Un sincero e prolungato applauso ha accolto l’arrivo finale di Igor Protti allo stadio Armando Picchi di Livorno. Migliaia di persone si sono riunite sugli spalti per rendere omaggio all’ex attaccante amaranto, che ha scritto una pagina indimenticabile nella storia calcistica della città.
Ad accogliere il feretro, sotto una Curva Nord affollata, un lungo striscione di circa 60 metri recante la scritta: “Ciao Igor. Oggi salutiamo l’uomo prima del calciatore, solo chi ti ha conosciuto può capire”. Un messaggio che racchiude il legame unico tra Protti e il tifo livornese.
Per diversi minuti, lo stadio è stato attraversato da cori entusiasti, tra bandiere, fumogeni e una grande immagine dell’ex bomber esposta nel cuore della curva.

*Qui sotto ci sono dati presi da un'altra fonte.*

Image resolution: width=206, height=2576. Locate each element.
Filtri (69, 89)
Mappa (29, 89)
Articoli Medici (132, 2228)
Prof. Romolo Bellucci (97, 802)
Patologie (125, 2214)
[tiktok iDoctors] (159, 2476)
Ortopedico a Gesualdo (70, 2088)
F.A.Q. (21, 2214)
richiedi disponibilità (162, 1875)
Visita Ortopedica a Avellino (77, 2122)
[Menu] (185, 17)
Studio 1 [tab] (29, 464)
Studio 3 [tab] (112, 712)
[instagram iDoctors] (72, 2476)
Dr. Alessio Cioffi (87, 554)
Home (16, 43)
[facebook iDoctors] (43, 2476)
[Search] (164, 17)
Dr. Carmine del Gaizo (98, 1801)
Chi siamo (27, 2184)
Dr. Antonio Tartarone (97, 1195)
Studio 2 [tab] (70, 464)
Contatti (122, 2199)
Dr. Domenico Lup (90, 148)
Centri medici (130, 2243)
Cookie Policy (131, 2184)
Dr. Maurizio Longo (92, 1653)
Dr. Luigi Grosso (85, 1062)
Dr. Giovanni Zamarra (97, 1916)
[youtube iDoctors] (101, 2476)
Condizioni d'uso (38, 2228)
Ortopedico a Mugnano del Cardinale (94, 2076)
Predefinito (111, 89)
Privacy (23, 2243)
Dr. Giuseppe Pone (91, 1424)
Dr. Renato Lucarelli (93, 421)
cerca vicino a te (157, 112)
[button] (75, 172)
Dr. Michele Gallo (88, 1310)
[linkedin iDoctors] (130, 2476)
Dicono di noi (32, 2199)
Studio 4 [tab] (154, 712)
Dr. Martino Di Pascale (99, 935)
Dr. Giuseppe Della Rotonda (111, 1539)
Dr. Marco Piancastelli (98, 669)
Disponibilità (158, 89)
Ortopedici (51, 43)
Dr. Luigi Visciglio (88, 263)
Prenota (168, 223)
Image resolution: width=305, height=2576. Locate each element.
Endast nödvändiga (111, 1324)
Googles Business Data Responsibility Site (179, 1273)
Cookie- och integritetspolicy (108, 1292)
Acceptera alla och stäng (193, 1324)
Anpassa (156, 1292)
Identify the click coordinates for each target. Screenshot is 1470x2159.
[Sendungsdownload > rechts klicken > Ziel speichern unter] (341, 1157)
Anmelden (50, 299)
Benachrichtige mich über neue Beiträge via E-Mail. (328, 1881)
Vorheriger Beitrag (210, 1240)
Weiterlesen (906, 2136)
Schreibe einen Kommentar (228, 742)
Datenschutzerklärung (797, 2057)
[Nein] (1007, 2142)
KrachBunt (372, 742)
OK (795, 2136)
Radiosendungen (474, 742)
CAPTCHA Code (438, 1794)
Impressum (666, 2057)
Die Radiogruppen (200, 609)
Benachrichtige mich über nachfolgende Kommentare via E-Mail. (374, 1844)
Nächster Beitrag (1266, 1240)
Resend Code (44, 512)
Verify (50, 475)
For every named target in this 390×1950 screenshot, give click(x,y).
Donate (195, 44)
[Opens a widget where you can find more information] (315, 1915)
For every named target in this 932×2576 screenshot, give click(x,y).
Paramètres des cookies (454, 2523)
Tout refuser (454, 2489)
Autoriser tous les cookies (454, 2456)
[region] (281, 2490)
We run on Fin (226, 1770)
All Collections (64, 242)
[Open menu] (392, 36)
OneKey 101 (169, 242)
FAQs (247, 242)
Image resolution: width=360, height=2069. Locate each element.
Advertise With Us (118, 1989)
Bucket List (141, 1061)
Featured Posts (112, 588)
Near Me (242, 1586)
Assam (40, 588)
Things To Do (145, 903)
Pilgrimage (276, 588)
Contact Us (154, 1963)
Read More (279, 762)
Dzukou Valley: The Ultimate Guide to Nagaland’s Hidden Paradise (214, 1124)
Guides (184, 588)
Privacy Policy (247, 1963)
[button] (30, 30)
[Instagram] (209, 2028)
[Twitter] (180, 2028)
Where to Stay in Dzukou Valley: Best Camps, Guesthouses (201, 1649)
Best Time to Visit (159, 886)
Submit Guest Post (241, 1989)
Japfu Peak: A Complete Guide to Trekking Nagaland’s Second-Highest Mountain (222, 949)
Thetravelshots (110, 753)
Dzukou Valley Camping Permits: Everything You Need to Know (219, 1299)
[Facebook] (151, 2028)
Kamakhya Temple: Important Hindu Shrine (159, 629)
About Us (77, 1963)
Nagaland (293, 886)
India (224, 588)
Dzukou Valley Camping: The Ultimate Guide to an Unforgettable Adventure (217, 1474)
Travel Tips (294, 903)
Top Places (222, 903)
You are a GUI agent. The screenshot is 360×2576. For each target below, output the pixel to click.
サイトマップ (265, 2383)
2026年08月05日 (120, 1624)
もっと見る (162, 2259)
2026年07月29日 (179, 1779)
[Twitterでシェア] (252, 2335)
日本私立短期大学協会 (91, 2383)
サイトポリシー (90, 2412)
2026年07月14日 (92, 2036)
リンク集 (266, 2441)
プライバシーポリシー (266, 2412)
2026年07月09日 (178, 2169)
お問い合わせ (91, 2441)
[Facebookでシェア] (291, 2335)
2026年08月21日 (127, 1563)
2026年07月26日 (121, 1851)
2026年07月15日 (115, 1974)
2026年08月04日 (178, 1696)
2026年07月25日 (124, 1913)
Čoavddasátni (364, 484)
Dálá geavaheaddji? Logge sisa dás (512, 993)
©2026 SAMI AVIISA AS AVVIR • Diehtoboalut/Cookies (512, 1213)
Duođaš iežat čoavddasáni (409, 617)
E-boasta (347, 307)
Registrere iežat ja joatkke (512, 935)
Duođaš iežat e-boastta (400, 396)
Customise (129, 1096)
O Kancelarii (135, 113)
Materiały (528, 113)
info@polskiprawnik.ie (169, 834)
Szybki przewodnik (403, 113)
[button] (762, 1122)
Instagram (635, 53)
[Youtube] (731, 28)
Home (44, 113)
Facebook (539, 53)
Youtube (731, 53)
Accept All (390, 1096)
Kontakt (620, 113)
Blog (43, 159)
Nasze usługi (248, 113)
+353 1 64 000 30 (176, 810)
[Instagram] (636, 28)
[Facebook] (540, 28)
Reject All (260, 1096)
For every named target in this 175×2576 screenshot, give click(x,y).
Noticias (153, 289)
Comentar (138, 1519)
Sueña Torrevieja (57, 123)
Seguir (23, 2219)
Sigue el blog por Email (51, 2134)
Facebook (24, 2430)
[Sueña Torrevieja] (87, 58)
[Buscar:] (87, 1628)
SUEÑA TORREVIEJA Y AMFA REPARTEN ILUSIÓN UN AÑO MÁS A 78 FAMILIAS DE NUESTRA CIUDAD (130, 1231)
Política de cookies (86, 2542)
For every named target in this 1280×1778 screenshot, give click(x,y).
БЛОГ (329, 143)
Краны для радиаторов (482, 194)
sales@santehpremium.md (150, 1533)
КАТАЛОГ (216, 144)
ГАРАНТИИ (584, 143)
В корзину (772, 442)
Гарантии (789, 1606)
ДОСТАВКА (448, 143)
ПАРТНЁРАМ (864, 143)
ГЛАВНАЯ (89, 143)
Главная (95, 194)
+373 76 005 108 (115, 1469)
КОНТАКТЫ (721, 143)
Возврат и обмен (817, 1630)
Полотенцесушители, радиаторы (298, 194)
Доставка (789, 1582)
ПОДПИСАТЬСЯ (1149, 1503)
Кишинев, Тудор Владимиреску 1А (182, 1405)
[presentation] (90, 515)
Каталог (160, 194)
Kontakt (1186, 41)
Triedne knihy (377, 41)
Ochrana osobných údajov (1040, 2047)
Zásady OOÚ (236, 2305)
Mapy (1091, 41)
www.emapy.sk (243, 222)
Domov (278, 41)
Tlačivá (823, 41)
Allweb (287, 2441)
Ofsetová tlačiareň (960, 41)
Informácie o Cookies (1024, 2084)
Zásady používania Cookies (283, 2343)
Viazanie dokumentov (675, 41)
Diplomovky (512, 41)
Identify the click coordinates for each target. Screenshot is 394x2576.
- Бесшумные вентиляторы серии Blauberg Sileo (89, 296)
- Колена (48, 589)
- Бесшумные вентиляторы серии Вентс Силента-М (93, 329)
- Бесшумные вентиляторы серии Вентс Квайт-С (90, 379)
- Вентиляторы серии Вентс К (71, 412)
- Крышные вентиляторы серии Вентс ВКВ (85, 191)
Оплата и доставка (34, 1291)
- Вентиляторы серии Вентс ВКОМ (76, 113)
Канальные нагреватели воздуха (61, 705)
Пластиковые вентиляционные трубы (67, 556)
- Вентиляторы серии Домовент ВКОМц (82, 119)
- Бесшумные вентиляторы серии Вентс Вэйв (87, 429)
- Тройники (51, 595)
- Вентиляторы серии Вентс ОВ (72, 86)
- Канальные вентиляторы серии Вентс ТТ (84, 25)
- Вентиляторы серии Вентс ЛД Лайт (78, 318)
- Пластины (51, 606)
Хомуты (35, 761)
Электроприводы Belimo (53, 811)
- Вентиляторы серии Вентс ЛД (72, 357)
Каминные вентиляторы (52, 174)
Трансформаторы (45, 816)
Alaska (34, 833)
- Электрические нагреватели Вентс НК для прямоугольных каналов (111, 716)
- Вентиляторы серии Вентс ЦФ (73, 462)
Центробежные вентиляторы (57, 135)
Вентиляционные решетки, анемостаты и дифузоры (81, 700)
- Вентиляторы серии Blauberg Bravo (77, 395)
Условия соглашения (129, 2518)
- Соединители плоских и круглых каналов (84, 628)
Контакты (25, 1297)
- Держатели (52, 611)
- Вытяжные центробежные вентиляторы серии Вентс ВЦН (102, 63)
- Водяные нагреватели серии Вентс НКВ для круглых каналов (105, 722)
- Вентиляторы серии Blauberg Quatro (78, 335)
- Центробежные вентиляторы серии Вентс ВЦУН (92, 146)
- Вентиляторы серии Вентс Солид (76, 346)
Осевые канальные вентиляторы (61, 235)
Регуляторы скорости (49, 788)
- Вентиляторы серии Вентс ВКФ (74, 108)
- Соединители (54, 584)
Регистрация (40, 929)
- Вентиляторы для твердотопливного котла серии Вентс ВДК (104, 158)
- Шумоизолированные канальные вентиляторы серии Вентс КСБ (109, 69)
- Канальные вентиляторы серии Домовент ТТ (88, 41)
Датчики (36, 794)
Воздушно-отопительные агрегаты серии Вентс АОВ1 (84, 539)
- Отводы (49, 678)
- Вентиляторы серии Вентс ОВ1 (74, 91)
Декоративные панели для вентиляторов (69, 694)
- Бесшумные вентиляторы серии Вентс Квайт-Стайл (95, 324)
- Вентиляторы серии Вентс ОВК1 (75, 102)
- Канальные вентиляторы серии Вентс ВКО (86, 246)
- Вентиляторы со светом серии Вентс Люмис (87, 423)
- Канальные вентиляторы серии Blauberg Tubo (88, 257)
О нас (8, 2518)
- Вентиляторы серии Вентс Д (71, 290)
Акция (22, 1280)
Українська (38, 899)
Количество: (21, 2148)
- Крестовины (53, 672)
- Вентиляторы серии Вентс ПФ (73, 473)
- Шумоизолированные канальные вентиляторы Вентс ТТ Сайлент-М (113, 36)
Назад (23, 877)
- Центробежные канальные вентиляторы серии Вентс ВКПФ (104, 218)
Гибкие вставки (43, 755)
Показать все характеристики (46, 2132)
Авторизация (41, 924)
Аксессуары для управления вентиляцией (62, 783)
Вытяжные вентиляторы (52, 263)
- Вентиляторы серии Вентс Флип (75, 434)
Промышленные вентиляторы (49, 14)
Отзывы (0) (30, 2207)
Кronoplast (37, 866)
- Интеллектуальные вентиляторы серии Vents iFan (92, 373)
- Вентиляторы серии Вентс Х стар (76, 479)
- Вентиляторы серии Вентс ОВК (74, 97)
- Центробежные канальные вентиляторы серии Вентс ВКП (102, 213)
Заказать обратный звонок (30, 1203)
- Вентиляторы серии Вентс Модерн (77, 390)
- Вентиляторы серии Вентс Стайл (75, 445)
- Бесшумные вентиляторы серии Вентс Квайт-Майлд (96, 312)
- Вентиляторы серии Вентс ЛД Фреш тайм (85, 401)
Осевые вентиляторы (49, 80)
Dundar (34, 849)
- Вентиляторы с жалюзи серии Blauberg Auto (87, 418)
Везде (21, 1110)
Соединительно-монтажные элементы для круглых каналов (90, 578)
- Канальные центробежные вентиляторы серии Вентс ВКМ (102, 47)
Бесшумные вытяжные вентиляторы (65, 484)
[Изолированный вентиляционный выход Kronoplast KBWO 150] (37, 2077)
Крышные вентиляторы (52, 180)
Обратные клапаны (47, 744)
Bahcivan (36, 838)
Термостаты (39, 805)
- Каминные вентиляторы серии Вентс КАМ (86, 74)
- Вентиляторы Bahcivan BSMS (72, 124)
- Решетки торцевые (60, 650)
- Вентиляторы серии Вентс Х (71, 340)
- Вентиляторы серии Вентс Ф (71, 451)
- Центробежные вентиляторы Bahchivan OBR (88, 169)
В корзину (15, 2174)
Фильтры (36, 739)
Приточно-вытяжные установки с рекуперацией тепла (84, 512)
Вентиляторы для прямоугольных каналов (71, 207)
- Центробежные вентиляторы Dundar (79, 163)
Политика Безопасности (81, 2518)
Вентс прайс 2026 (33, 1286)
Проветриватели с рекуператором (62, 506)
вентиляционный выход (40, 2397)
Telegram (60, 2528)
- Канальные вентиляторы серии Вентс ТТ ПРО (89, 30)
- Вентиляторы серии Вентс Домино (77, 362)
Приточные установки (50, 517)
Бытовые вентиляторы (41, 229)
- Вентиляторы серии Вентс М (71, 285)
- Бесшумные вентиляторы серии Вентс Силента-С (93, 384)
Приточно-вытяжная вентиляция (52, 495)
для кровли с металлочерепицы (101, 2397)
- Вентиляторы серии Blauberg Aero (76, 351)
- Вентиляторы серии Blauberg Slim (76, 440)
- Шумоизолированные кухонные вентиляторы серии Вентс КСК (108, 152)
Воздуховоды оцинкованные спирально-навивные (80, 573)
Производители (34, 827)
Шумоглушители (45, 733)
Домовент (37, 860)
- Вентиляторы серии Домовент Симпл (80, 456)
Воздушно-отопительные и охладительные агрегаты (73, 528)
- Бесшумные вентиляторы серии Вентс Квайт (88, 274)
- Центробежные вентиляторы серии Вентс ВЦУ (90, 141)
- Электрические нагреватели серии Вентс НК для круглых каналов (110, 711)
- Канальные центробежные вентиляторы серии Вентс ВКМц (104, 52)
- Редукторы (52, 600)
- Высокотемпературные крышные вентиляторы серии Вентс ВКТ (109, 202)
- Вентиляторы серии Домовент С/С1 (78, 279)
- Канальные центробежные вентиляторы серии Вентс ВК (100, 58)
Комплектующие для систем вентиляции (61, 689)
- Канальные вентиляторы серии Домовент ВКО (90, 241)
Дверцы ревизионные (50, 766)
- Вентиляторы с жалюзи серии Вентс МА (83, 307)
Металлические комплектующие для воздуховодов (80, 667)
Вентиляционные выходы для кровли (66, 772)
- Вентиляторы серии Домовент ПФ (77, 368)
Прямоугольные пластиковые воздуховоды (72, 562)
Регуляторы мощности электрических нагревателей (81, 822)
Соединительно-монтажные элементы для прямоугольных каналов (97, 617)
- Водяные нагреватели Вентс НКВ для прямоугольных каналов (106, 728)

Al passaggio del carro funebre, una fitta nuvola di fumogeni si è alzata, mentre dal pubblico risuonava incessante il coro dedicato a Protti.
Dietro al feretro hanno sfilato numerosi membri delle Brigate Autonome Livornesi, insieme ai fratelli Alessandro e Cristiano Lucarelli, al sindaco Luca Salvetti e a molti ex calciatori che hanno condiviso con lui momenti di sport e vita.
Una volta giunto sotto la Curva Nord, il feretro è stato avvolto da decine di sciarpe amaranto lanciate dai tifosi. Per alcuni minuti è rimasto visibile davanti agli spalti, in un’atmosfera carica di emozioni, accompagnato da applausi e cori che hanno trasceso l’ultimo saluto a Igor Protti, trasformandolo in una celebrazione collettiva della sua figura, oltre il ricordo delle sue gesta sul campo.